Alice's brother needs a heart transplant.  Theo is only seven years old. Dad has moved away and started a new family so it is up to Alice and her mum to get Theo to hospital when they receive the late night message that a compatible heart has become available.  Alice cannot stay at the hospital so she is picked up by her grandmother - a reclusive and angry lady she has never met.

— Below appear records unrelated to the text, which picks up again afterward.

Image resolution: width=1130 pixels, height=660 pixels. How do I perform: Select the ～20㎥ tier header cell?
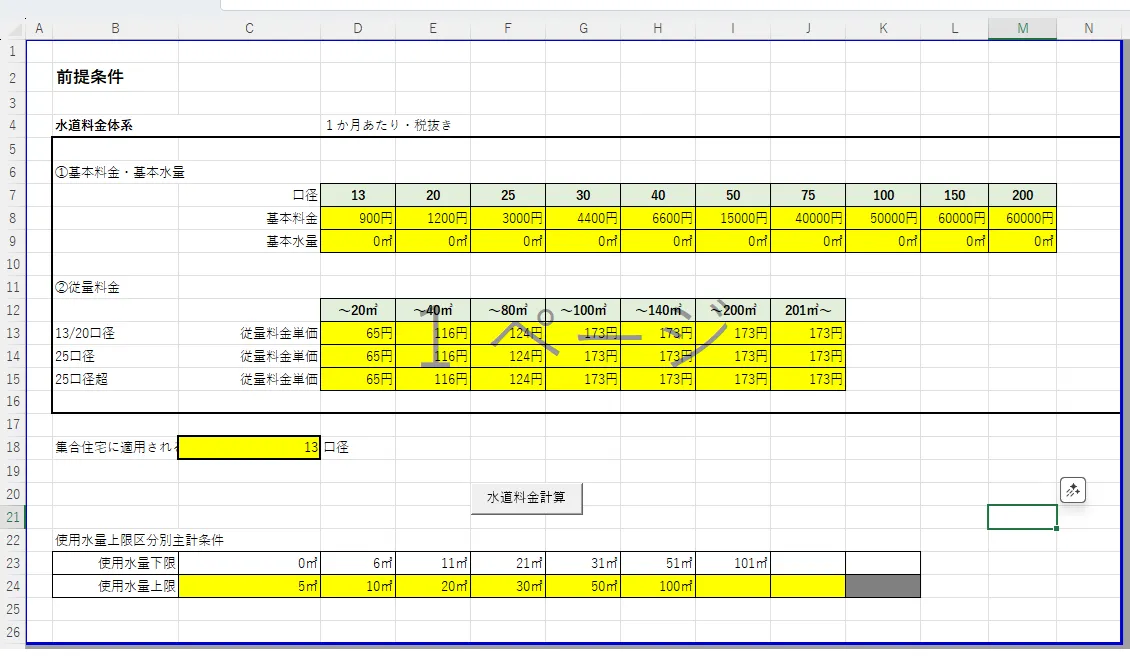point(358,311)
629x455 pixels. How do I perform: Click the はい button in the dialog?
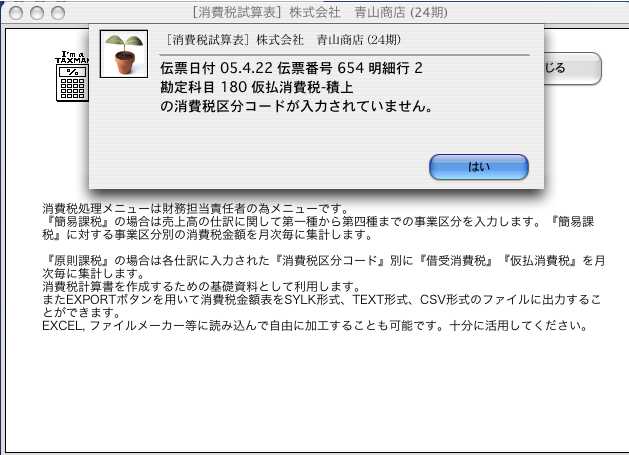click(x=479, y=167)
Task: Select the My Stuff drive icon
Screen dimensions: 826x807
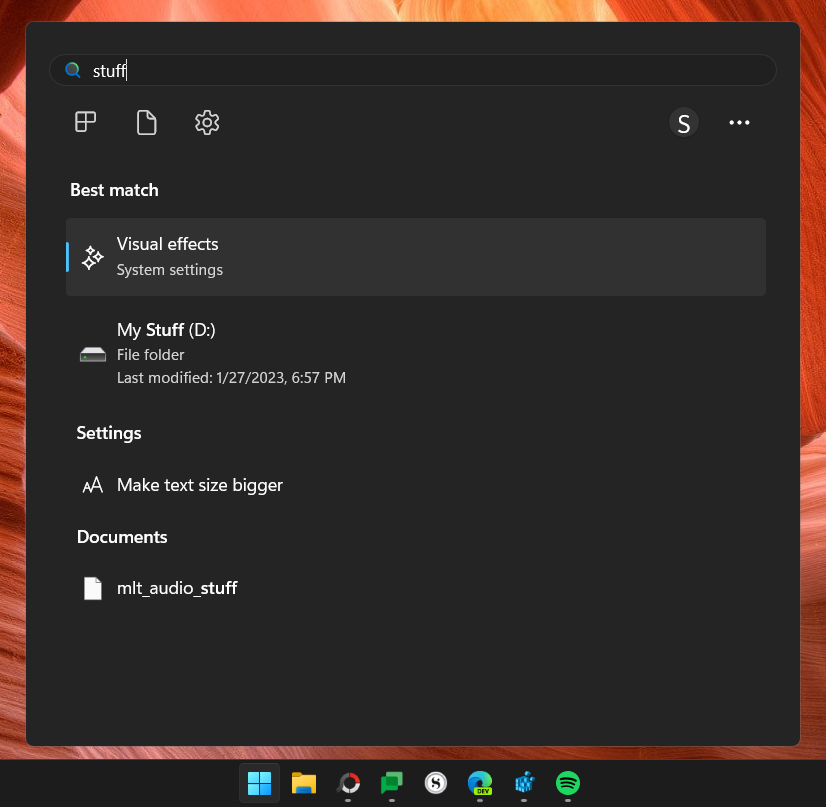Action: [x=92, y=353]
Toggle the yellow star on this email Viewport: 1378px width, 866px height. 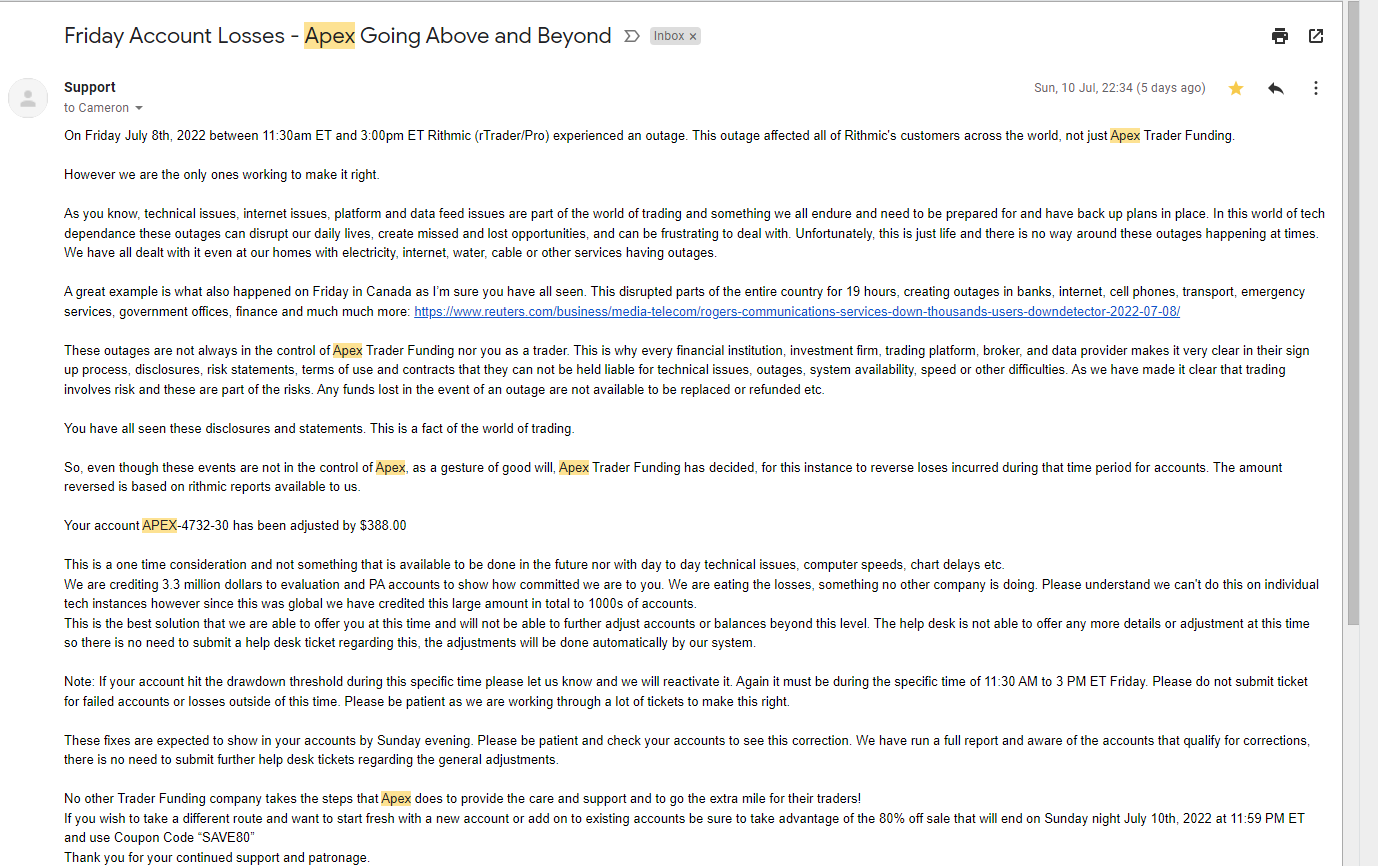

Nell lives two hours from London down a remote track.  Her home is called Darkling Cottage taking the name from the surrounding Darkling Wood.  The trees become a metaphor for the darkness in Nell's life.  Her younger son died when he was only eleven, she is estranged from her older son, Alice's father, and her efforts to remove the woods which endanger her home seem to be constantly thwarted.  Running alongside this story we read letters sent to a young soldier serving in World War I. Alfred's sister writes from Darkling Cottage in 1914 sharing her excitement.  She has found and even photographed fairies in the woods.

Meanwhile Alice meets a young girl called Flo.  "She looks about my age, only smaller than me.  And she's wearing the weirdest outfit.  Her boots make me think of ice skates without the blades, and she;s got on what looks like a petticoat.  Over the top of it, her red coat reaches almost to the ground."

Here is a ten out of ten review and one from Love Reading 4 Kids.

Emma Carroll is a wonderful storyteller and with In Darkling Wood she has taken quite a gallop of different aspects- the past and the present, the real world and a magical alternative- and blended them seamlessly into Alice’s story.